MATERIAL SHOWN ->
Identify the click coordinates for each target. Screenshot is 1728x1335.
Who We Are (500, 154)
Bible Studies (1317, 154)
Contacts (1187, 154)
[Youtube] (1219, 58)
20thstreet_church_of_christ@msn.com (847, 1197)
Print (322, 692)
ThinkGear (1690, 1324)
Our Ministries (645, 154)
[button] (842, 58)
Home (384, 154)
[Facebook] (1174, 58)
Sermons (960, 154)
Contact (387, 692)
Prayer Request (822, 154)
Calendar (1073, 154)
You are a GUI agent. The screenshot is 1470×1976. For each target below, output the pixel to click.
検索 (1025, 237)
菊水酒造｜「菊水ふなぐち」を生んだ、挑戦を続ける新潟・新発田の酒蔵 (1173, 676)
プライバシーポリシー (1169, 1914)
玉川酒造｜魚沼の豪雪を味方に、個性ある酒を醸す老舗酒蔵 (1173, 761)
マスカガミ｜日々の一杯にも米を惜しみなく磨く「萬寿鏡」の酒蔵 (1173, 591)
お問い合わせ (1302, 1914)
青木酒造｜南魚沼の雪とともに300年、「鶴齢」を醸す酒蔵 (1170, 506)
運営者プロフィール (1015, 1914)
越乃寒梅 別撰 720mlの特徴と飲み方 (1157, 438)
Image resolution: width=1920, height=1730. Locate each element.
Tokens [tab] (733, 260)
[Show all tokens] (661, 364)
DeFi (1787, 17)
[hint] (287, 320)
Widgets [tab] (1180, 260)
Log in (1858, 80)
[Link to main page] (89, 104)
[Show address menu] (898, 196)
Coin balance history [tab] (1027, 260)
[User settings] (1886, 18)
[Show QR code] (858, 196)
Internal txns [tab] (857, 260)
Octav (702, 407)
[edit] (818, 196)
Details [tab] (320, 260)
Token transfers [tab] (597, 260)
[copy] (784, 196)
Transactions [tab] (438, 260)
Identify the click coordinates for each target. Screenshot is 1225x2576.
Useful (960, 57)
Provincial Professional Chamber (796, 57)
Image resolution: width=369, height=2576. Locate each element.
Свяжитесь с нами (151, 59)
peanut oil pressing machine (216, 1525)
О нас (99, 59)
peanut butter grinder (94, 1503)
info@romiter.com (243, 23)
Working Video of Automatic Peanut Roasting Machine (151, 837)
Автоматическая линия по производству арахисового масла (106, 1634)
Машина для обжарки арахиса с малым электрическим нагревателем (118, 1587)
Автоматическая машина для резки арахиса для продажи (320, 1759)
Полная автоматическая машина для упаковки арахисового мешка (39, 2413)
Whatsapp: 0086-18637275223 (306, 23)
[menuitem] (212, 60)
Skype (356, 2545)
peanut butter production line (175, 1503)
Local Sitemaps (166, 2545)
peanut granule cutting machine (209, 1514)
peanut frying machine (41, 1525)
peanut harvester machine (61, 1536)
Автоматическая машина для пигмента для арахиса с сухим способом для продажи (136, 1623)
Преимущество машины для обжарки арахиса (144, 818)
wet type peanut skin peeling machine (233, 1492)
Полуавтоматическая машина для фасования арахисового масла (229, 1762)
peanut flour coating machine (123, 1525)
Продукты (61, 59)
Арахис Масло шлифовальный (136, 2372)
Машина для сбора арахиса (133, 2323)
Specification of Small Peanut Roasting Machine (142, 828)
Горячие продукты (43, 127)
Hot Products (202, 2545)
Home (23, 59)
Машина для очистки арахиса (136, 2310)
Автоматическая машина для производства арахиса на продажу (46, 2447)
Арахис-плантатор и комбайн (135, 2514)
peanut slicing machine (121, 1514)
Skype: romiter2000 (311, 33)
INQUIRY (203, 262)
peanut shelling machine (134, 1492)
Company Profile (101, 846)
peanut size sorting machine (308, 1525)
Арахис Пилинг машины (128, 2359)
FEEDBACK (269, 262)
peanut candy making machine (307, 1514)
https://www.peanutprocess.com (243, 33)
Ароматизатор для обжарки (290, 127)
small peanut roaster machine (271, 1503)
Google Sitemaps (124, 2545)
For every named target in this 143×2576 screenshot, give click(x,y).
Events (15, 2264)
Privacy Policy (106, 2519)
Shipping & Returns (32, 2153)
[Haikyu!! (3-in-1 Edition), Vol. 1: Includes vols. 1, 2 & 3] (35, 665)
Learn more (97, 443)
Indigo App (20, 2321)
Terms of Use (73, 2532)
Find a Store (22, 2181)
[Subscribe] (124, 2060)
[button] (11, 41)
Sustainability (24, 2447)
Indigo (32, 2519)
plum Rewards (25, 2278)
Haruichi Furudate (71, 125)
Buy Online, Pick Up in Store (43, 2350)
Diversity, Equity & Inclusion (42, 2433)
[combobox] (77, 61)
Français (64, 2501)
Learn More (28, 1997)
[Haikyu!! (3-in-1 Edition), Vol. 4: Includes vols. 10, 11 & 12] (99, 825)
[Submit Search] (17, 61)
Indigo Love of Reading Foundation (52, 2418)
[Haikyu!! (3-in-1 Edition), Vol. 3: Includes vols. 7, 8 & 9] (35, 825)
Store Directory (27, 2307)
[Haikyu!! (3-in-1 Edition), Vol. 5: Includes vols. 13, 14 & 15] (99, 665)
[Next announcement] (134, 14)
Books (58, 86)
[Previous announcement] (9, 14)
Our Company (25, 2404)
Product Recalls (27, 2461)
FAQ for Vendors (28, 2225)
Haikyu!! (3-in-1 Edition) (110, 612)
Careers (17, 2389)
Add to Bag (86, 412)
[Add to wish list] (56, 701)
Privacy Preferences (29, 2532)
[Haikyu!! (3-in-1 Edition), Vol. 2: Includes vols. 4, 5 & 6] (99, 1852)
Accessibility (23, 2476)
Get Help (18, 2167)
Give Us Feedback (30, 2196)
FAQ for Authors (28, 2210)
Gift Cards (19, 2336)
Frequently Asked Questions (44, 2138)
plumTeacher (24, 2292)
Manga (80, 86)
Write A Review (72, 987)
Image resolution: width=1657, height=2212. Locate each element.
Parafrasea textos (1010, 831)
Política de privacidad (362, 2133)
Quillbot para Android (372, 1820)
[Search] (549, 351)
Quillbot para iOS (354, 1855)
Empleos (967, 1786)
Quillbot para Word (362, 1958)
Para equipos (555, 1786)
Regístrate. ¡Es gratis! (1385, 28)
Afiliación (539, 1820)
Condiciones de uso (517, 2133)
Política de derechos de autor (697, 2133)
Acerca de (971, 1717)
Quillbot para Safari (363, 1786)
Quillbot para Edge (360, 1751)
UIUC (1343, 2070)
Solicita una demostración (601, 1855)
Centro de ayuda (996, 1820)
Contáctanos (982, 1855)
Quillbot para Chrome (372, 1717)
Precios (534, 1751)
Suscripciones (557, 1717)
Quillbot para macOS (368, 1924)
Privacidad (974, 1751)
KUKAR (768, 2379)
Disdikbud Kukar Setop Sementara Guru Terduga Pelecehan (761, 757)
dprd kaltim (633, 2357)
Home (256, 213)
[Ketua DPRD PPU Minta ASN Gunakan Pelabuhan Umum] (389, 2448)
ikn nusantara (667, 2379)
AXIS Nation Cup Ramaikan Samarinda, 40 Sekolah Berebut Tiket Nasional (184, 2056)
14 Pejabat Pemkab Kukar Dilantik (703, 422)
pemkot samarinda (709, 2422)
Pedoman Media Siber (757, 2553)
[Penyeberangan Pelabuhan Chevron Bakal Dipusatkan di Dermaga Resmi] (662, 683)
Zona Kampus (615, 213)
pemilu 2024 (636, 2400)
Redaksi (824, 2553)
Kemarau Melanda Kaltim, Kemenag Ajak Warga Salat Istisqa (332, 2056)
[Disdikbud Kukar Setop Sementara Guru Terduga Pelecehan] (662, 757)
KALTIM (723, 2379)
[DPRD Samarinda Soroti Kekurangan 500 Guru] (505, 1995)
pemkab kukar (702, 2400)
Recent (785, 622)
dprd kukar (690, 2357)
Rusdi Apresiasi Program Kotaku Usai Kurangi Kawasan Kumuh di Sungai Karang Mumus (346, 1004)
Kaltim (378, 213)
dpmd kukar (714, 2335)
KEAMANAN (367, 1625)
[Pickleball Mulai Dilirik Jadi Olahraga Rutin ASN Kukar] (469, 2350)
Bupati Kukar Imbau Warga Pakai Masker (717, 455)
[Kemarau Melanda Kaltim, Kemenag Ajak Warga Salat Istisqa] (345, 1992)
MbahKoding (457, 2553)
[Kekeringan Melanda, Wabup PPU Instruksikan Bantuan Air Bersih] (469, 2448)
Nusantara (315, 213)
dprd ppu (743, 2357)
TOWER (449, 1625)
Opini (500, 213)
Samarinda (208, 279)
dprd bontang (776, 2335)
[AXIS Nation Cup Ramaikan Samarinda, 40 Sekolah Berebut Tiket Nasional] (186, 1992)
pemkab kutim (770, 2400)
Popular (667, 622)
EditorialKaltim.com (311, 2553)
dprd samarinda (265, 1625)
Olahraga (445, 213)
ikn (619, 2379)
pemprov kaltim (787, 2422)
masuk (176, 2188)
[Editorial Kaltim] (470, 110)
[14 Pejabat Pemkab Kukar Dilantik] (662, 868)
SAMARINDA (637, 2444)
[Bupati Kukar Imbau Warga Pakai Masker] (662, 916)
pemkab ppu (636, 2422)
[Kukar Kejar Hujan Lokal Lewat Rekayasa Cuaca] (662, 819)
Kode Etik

WHAT IS EXPECTED ->
Quote exactly the opening line of the material above and every line after it, up to and including the line that contains "Calendar (1073, 154)".

RESPONSE FOR THIS EXERCISE ->
Identify the click coordinates for each target. Screenshot is 1728x1335.
Who We Are (500, 154)
Bible Studies (1317, 154)
Contacts (1187, 154)
[Youtube] (1219, 58)
20thstreet_church_of_christ@msn.com (847, 1197)
Print (322, 692)
ThinkGear (1690, 1324)
Our Ministries (645, 154)
[button] (842, 58)
Home (384, 154)
[Facebook] (1174, 58)
Sermons (960, 154)
Contact (387, 692)
Prayer Request (822, 154)
Calendar (1073, 154)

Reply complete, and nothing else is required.